Article by Hillary Hoffman | Photo and video courtesy of Chelsea Davis
UD mechanical engineers collaborate with Purdue researchers to understand how plant cells stay connected as leaves develop
The sizes and shapes of leaves help determine how plants grow and function. Researchers are working to understand how strong mechanical forces in leaves enable growth while maintaining physical connections between individual cells. This knowledge could aid future plant breeding and biotechnology approaches to produce more resilient crops.
Chelsea Davis, associate professor of mechanical engineering at the University of Delaware, is collaborating with Purdue University researchers Daniel Szymanski and Thomas Siegmund to study plant cell adhesion. The project is funded by the National Science Foundation, with a $345,000 award to UD and a $1.1 million award to Purdue.

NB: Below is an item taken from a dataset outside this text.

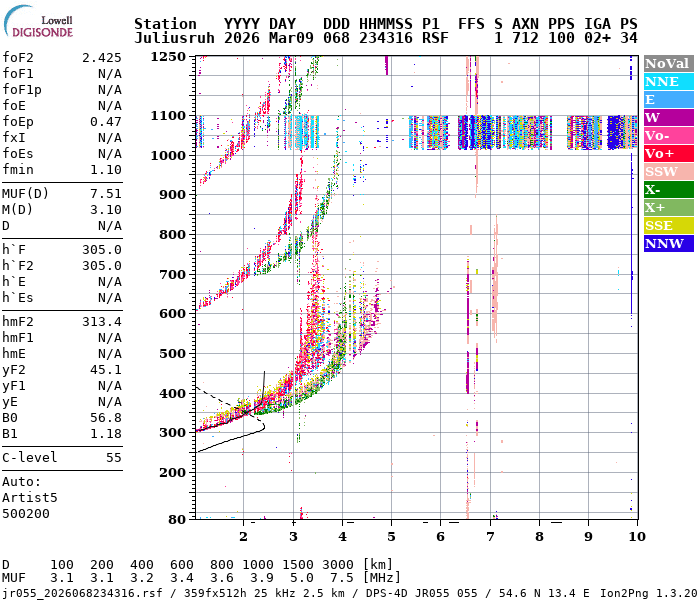This screenshot has width=700, height=600.
Task: Click the Vo+ red legend swatch
Action: point(667,153)
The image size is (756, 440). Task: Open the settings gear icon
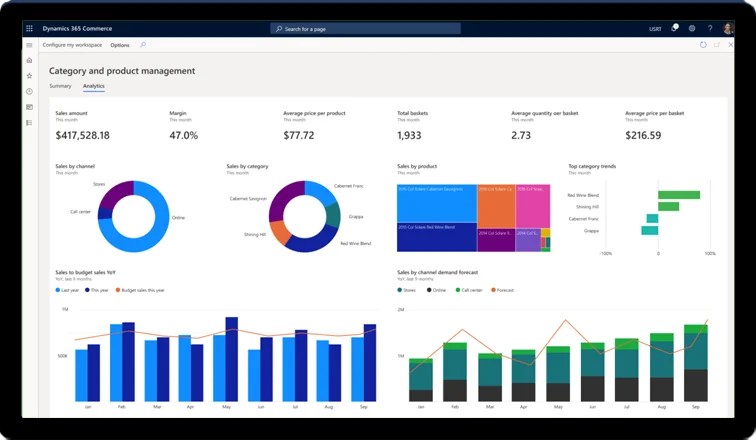(692, 28)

Davis’ lab uses specialized tools to measure the mechanical strength of plant tissues at extremely small scales. Her team grows Arabidopsis thaliana seedlings sent by Szymanski, a professor of botany and plant pathology, until they reach the cotyledon stage, a sprout with two small leaves measuring just millimeters across. Using micromechanical grips under a microscope, the team pulls the leaves apart to measure how much force it takes to separate the cells and how the tissue fails.
“We were able to measure how hard it was to pull apart and how far we had to stretch it before it pulled apart. We also watched how it separated,” Davis said.

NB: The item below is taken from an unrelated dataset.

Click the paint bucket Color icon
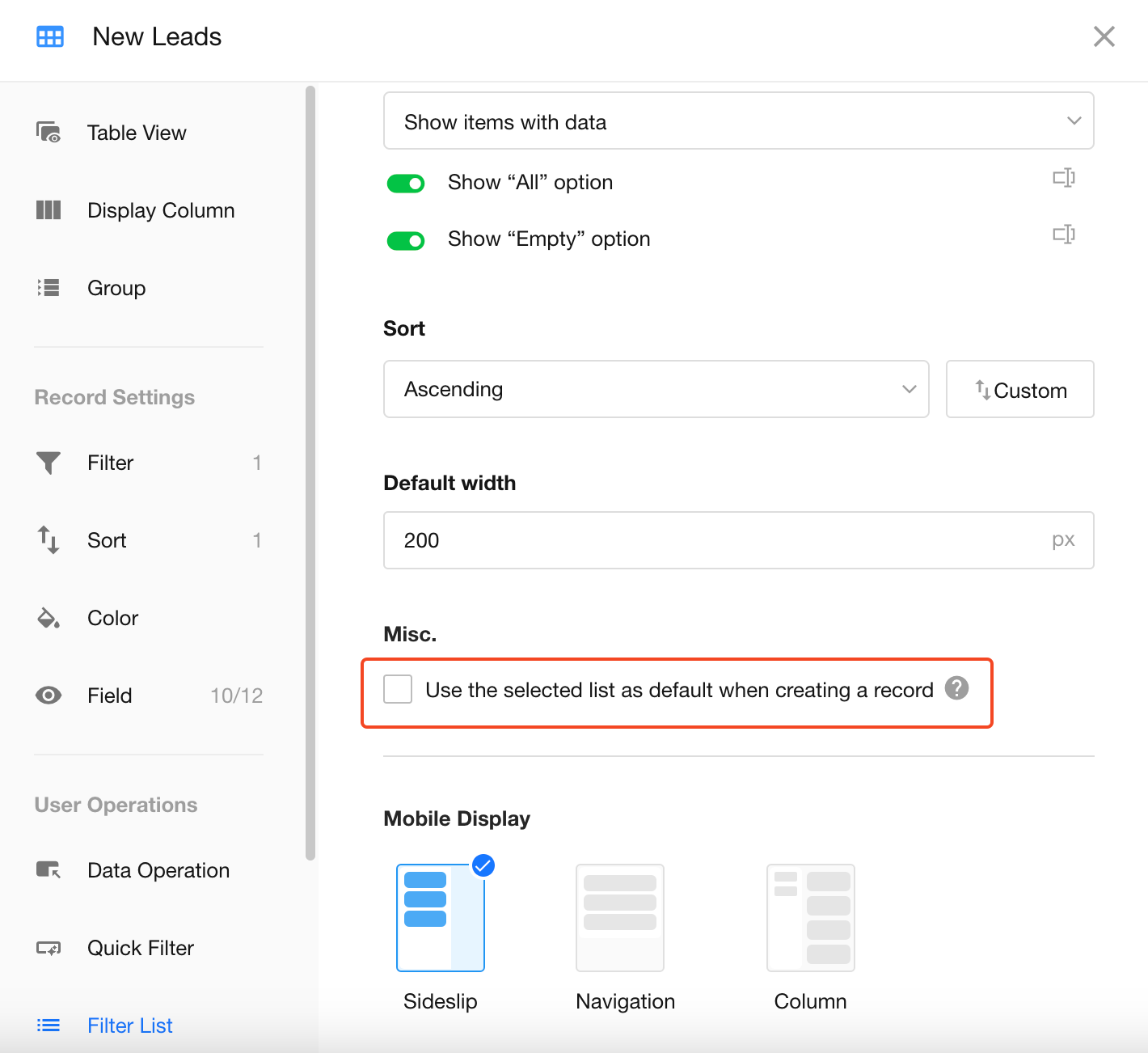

These experiments generate quantitative data on the strength and toughness of cell-to-cell adhesion. The data can be compared with computational mechanical models generated by Siegmund and his team, helping refine the models and improve their accuracy in predicting “hotspots” where stress occurs in leaf tissue.
Davis said the project attracts graduate students interested in applying engineering tools to biological problems. One postdoctoral researcher involved in the work now works for the company that builds the measurement tools used in her lab and is helping expand their offerings.
“Because former postdoc Michael Wilson can speak like a plant biologist now and has seen how you can apply mechanical deformation to this whole new field, he’s going to change their business model,” Davis said. “It opens up a whole other category of customers to them, and it potentially brings some tools to the botany community that they didn’t have before.”